◆ GIVEN TEXT:
---

[<prev] [next>] [<thread-prev] [thread-next>] [day] [month] [year] [list]
Message-ID: <3bbc16ba-953c-a6b6-c5f3-4deaeaa25d10@huawei.com>
Date: Tue, 16 Jul 2019 10:00:37 +0800
From: Xiaoming Ni <nixiaoming@...wei.com>
To: Vasily Averin <vvs@...tuozzo.com>,
"gregkh@...uxfoundation.org" <gregkh@...uxfoundation.org>
CC: "adobriyan@...il.com" <adobriyan@...il.com>,
"akpm@...ux-foundation.org" <akpm@...ux-foundation.org>,
"anna.schumaker@...app.com" <anna.schumaker@...app.com>,
"arjan@...ux.intel.com" <arjan@...ux.intel.com>,
"bfields@...ldses.org" <bfields@...ldses.org>,
"chuck.lever@...cle.com" <chuck.lever@...cle.com>,
"davem@...emloft.net" <davem@...emloft.net>,
"jlayton@...nel.org" <jlayton@...nel.org>,
"luto@...nel.org" <luto@...nel.org>,
"mingo@...nel.org" <mingo@...nel.org>,
"Nadia.Derbey@...l.net" <Nadia.Derbey@...l.net>,
"paulmck@...ux.vnet.ibm.com" <paulmck@...ux.vnet.ibm.com>,
"semen.protsenko@...aro.org" <semen.protsenko@...aro.org>,
"stable@...nel.org" <stable@...nel.org>,
"stern@...land.harvard.edu" <stern@...land.harvard.edu>,
"tglx@...utronix.de" <tglx@...utronix.de>,
"torvalds@...ux-foundation.org" <torvalds@...ux-foundation.org>,
"trond.myklebust@...merspace.com" <trond.myklebust@...merspace.com>,
"viresh.kumar@...aro.org" <viresh.kumar@...aro.org>,
"Huangjianhui (Alex)" <alex.huangjianhui@...wei.com>,
Dailei <dylix.dailei@...wei.com>,
"linux-kernel@...r.kernel.org" <linux-kernel@...r.kernel.org>,
"linux-nfs@...r.kernel.org" <linux-nfs@...r.kernel.org>,
"netdev@...r.kernel.org" <netdev@...r.kernel.org>
Subject: Re: [PATCH v3 0/3] kernel/notifier.c: avoid duplicate registration
On 2019/7/15 13:38, Vasily Averin wrote:
> On 7/14/19 5:45 AM, Xiaoming Ni wrote:
>> On 2019/7/12 22:07, gregkh@...uxfoundation.org wrote:
>>> On Fri, Jul 12, 2019 at 09:11:57PM +0800, Xiaoming Ni wrote:
>>>> On 2019/7/11 21:57, Vasily Averin wrote:
>>>>> On 7/11/19 4:55 AM, Nixiaoming wrote:
>>>>>> On Wed, July 10, 2019 1:49 PM Vasily Averin wrote:
>>>>>>> On 7/10/19 6:09 AM, Xiaoming Ni wrote:
>>>>>>>> Registering the same notifier to a hook repeatedly can cause the hook
>>>>>>>> list to form a ring or lose other members of the list.

---

◆ DATA:
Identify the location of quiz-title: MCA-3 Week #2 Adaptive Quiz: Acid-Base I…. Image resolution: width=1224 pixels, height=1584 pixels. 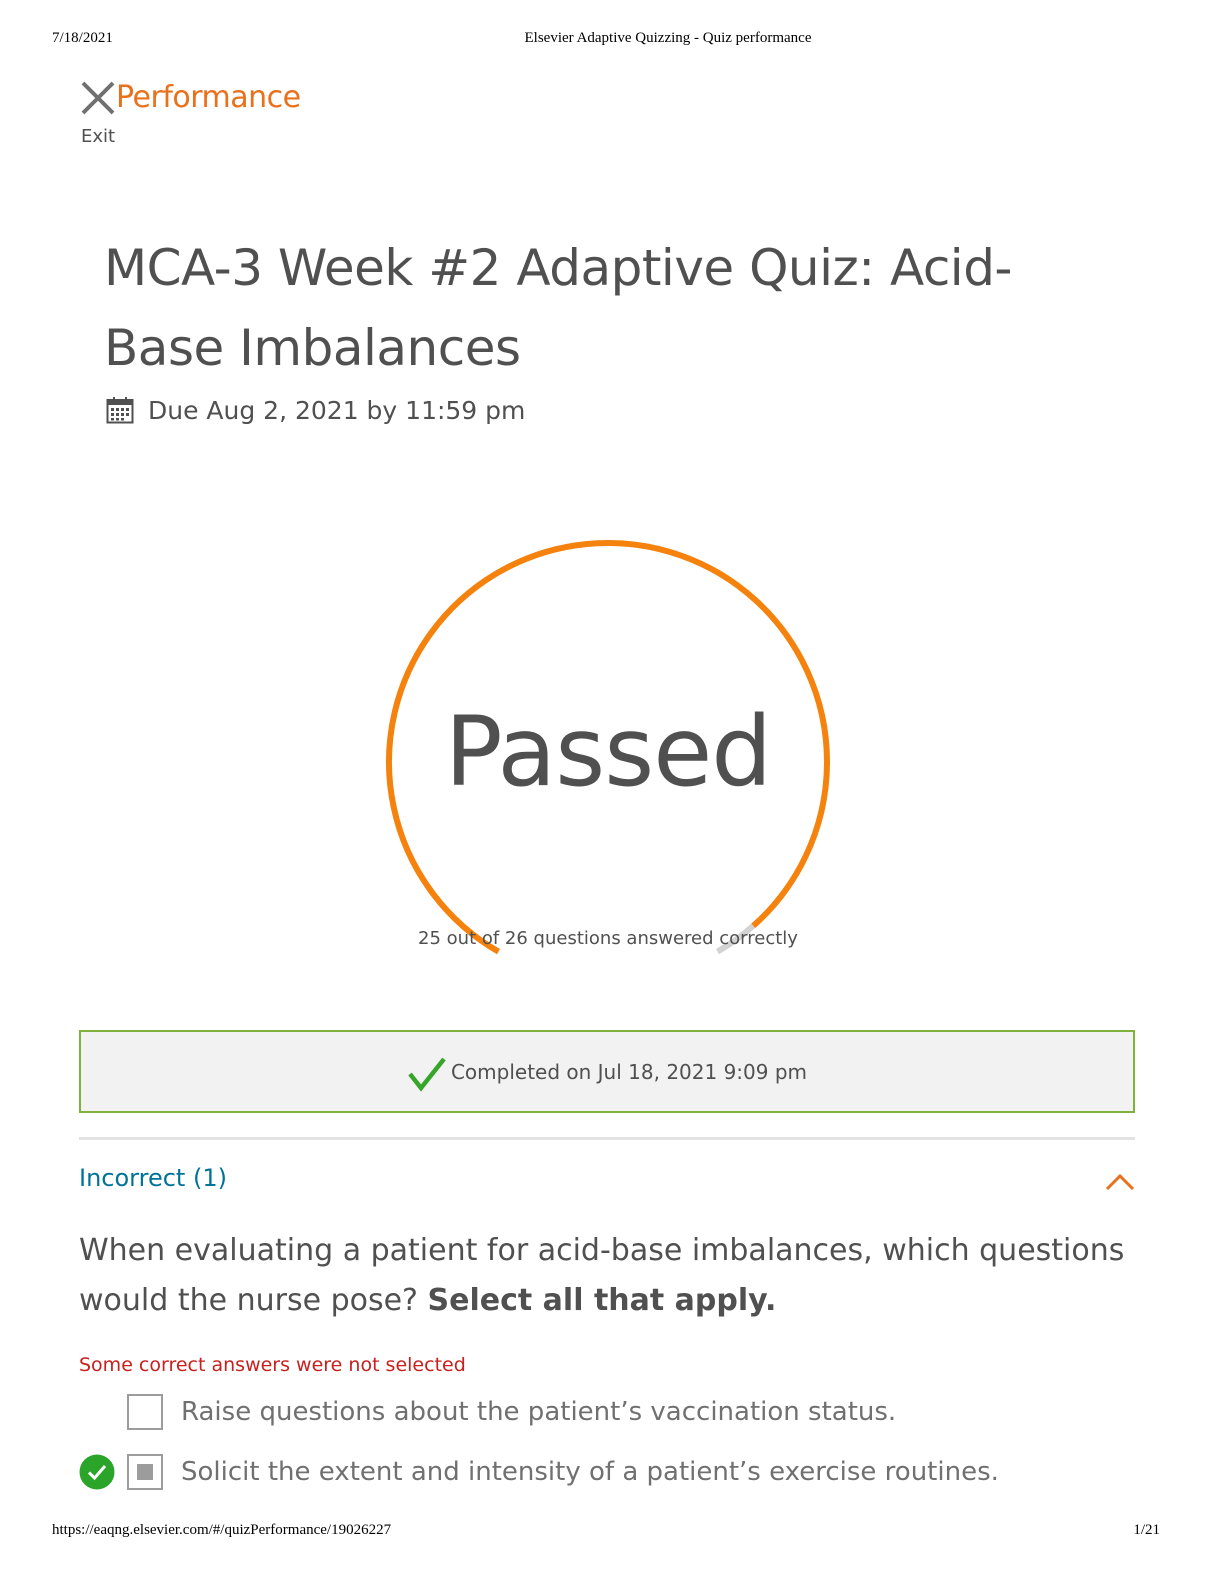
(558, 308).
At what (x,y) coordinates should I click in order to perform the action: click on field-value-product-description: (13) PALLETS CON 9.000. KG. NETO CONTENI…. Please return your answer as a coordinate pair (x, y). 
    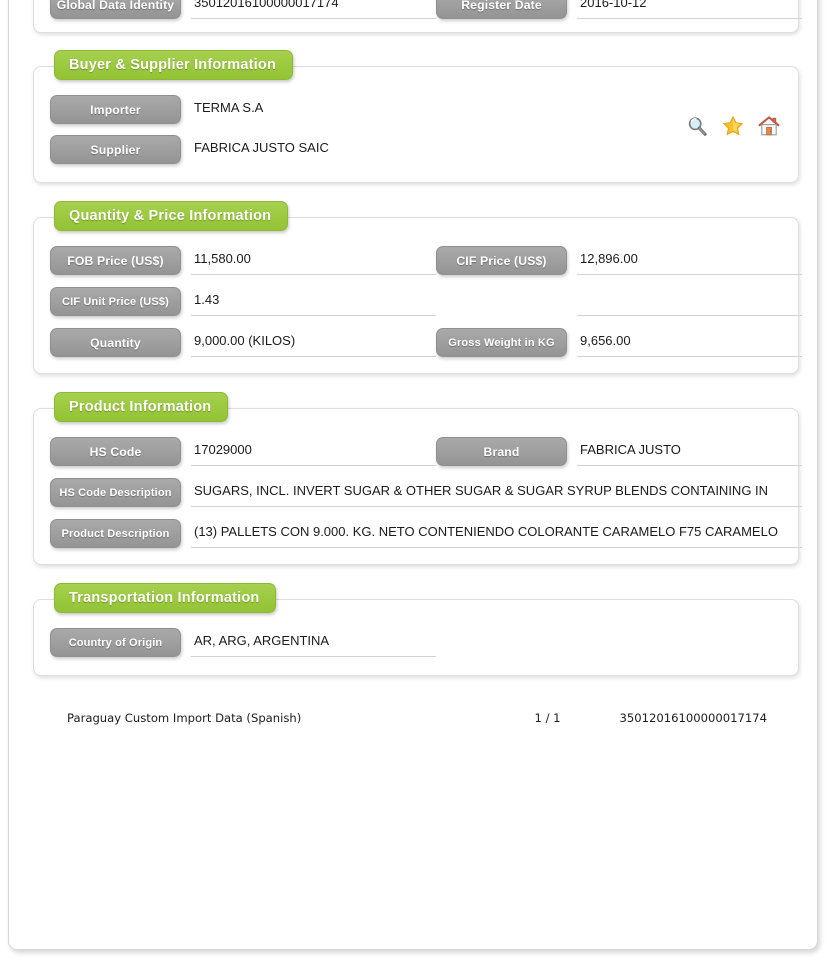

---

◆ COMPLETE THE FOLLOWING:
• A. In the mailing list message about duplicate notifier registration, what can happen if the same notifier is registered to a hook repeatedly?
• B. Write the next part of the mailing list message about duplicate notifier registration.

◆ YOUR WRITTEN ANSWERS:
• A. The hook list can form a ring or lose other members of the list.

• B.
>>>>>>>
>>>>>>> I think is not enough to _prevent_ 2nd register attempt,
>>>>>>> it's enough to detect just attempt and generate warning to mark host in bad state.
>>>>>>>
>>>>>>
>>>>>> Duplicate registration is prevented in my patch, not just "mark host in bad state"
>>>>>>
>>>>>> Duplicate registration is checked and exited in notifier_chain_cond_register()
>>>>>>
>>>>>> Duplicate registration was checked in notifier_chain_register() but only
>>>>>> the alarm was triggered without exiting. added by commit 831246570d34692e
>>>>>> ("kernel/notifier.c: double register detection")
>>>>>>
>>>>>> My patch is like a combination of 831246570d34692e and notifier_chain_cond_register(),
>>>>>> which triggers an alarm and exits when a duplicate registration is detected.
>>>>>>
>>>>>>> Unexpected 2nd register of the same hook most likely will lead to 2nd unregister,
>>>>>>> and it can lead to host crash in any time:
>>>>>>> you can unregister notifier on first attempt it can be too early, it can be still in use.
>>>>>>> on the other hand you can never call 2nd unregister at all.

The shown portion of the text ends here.